Could you share some experiences from current projects and workshops you have conducted?   

We ran a workshop called Fairy Tales, and Nature Trails. In this project, we start with a story about Aziza and fairies, who are protectors of nature. What we do is use storytelling to get [children] out into nature, to connect them to nature. The story on the surface is about fairies. However, when you break it down, they’re learning about colours, they’re learning about litter picking, and they know you’re not supposed to drop this if you go out to the parks. If you drop an apple, it might be a natural product, but it’s going to mess up the ecosystem within that space. The storytelling teaches the kids about things through the fairy. It’s all about our interconnectedness.      

A Girl painting a plant
Image | provided by interviewee

Any transformations you found within the children during the process?    
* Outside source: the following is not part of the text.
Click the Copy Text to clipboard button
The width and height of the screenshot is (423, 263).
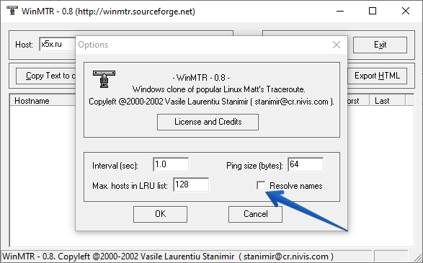[x=46, y=76]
The children that I go out with have started to tell their parents ‘I want to go to the woods, I have to do this activity, or I’m not going to get my certificate from the fairies.’ So, [their parents] have to take them out. We’re kind of doing it backwards. The kids are getting the parents to go out with them and so they also start to develop a habit of going out to nature.      

What do you think about the relationship between urban, human, and nature?    

We are nature. Climate crisis and living crisis, all these things that are happening. A lot of the time I keep thinking about it. I think we need to learn about more than humans. We need to break it down and learn about how other creatures live, and how they create. We need to know that we’re nature and we need to coexist and live in harmony.